In the field of domestic animals there has been no limit to the nature of experiments which man was able to try, and no end of experiments tried, in the effort to produce new forms, but even under conditions so favorable to control, the results have been very far from radical, especially so far as mental qualities are concerned. The dog approaches man in intelligence, and the horse is among the intelligent animals, but no horse or dog has ever been able to speak or count. The owner of Clever Hans actually thought this horse could count. If the owner asked him to add two and three he would move his hoof five times, and he would do this if a stranger proposed it. But what he actually did was to observe that the man made a slight, unintentional and almost imperceptible inclination of the head when five was reached. The man knew when to stop, and the horse got the cue from him. When two scientists, each ignorant of the number the other would give, whispered two numbers in either ear of the horse, neither of the men knew when to stop and neither did the horse. He went on stamping. It was very clever of the horse to notice the movement of the head, but it was not counting.
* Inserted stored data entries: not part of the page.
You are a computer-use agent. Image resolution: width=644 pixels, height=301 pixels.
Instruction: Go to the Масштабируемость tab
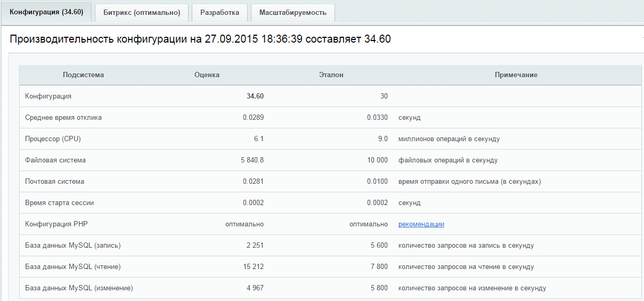pos(292,13)
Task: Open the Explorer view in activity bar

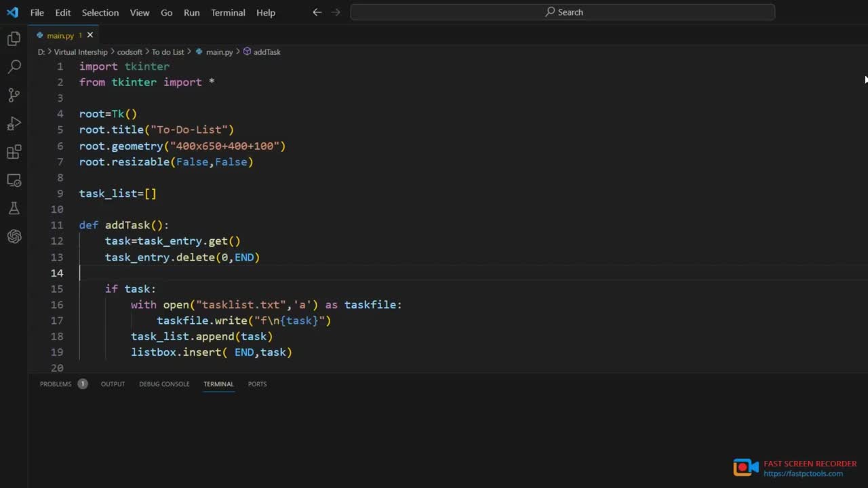Action: click(14, 39)
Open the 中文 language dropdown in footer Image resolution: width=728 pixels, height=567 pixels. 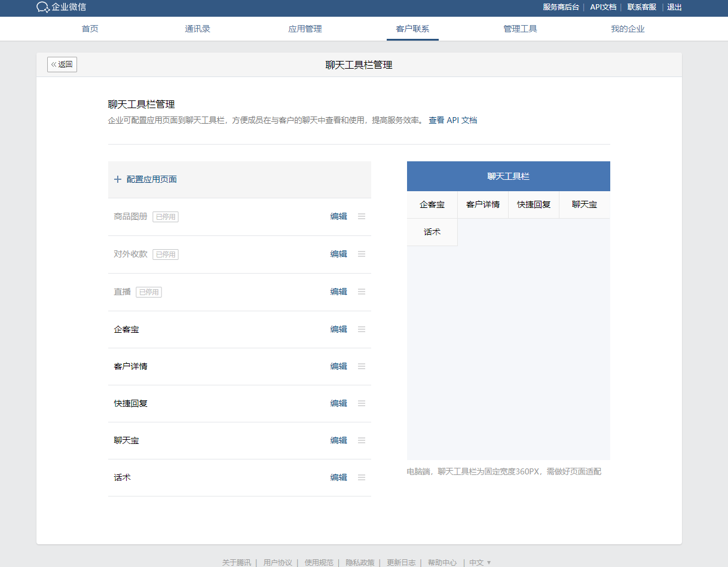coord(479,562)
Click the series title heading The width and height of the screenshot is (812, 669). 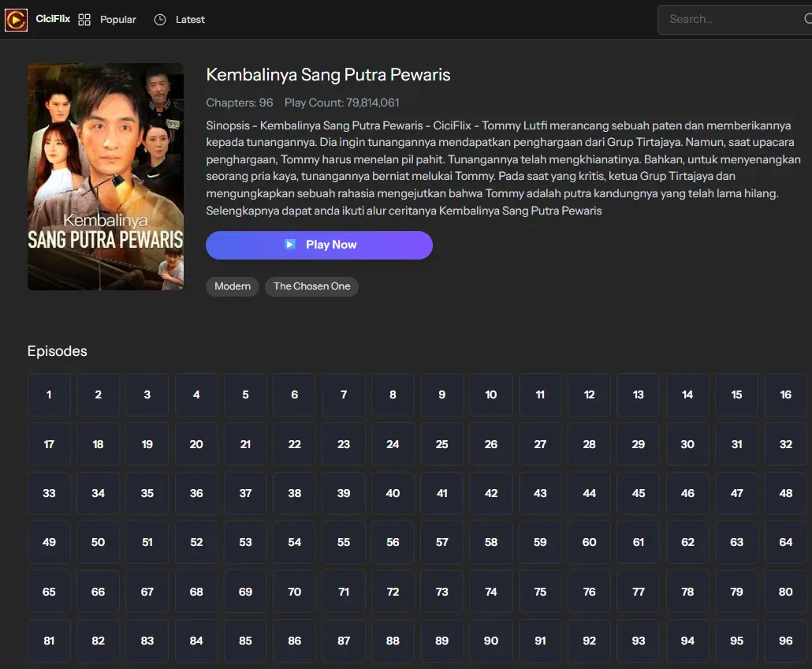click(x=328, y=75)
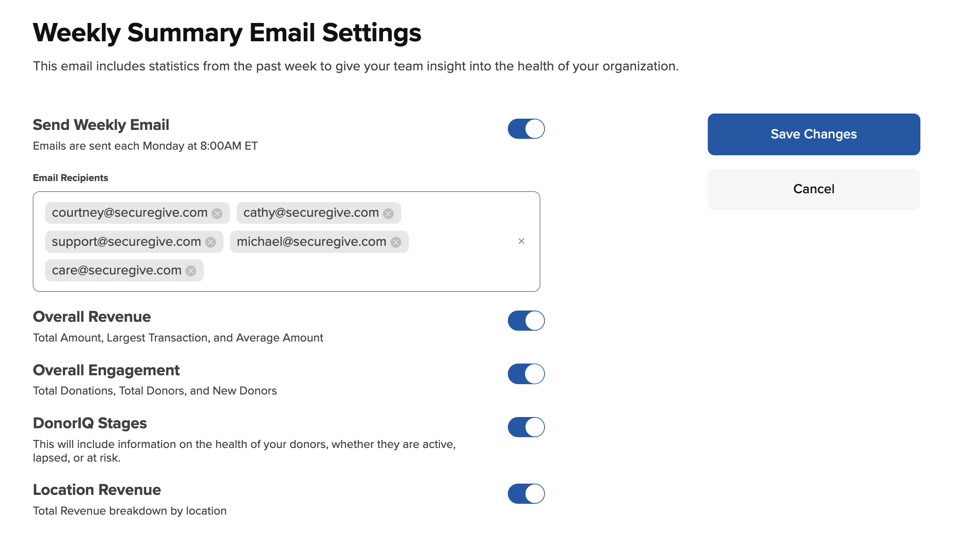Image resolution: width=980 pixels, height=546 pixels.
Task: Click the Email Recipients field label
Action: [x=70, y=178]
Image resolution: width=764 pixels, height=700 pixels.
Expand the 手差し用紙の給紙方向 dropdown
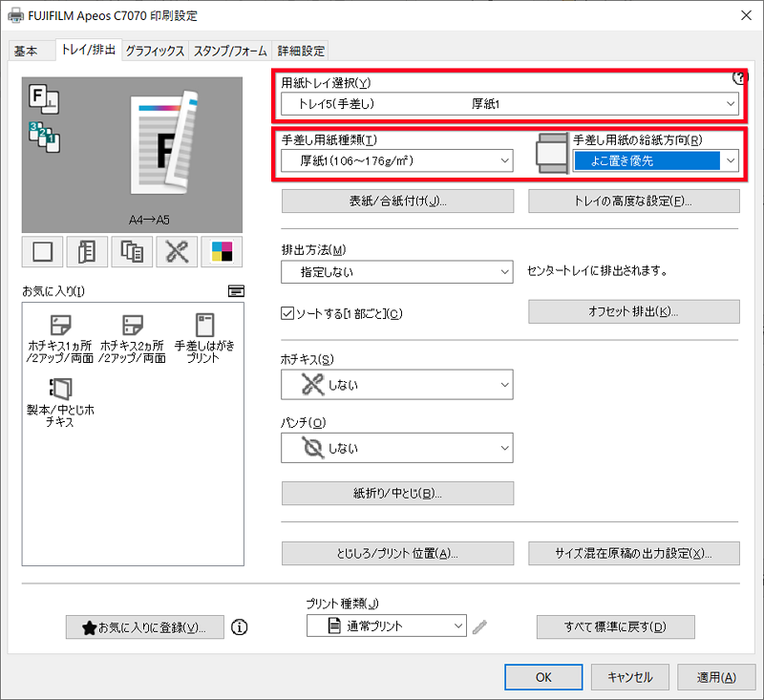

Great variety in size and disposition has been secured in dogs by selection, and this could be done in man also, but it is significant that for all-around intelligence and as an all-around dog, the cur is hardly surpassed. We also use the word "thoroughbred" as denoting the highest degree of excellence, but the thoroughbred racing horse is the poorest animal of its species ever bred for general uses. Mr. Speed says: "The thoroughbred horse is far from a good animal for anything but racing. He is a long-legged fellow, very nervous, lacking in stamina, and notoriously unsound, so that . . . he usually runs to the end of his career before he is four years old, very frequently, indeed, before he is three. " The stock-breeder breeds for points, not for general utility, and the disproportionate development of a single point is usually at the sacrifice of other qualities. Stock-breeding, therefore, does not encourage us to hope that the human mind will be revolutionized by breeding.

Exactly What You Can Hand Down to Your Child

There is still another limit to the possibilities of breeding which the eugenists are prepared to accept, but which I believe the general public is not. There is no hope that the improvement made in the individual during his life will be transmitted to his children. No development of the body through healthful exercise, no improvement in aesthetic taste or moral feeling, and no skill attained by long practice will leave a mark on the next generation. If you cut off the tails of twenty generations of mice, as Weismann did, there will be never a tailless mouse born of them all. If a man is born with six fingers. it is entirely probable that his children will have six fingers. He brought these fingers into the world with him and they will pass on in his line or tend to do so. But you might prune all the limbs of both parents without affecting so much as one digit of the child. There are men, in this country even, whose ancestors in direct line for eight generations or more have been college men, but these men have not heaped Ossa on Pelion, intellectually speaking. If the results of the training of their forefathers had come down to them they would be at least intellectual giants, forming an aristocracy of learning so elevated that the son of the unlettered man could not hope to enter it. As a matter of fact, they are usually ordinary gentlemen of intelligence and civic worth, but it is more than probable that the son of the immigrant, or the country boy, if he comes within striking distance of college at all, will make a more brilliant record. To him the college represents an unusual opportunity, and he is stimulated profoundly by it. while the traditional college goer


( 194) takes the matter very calmly and even indifferently.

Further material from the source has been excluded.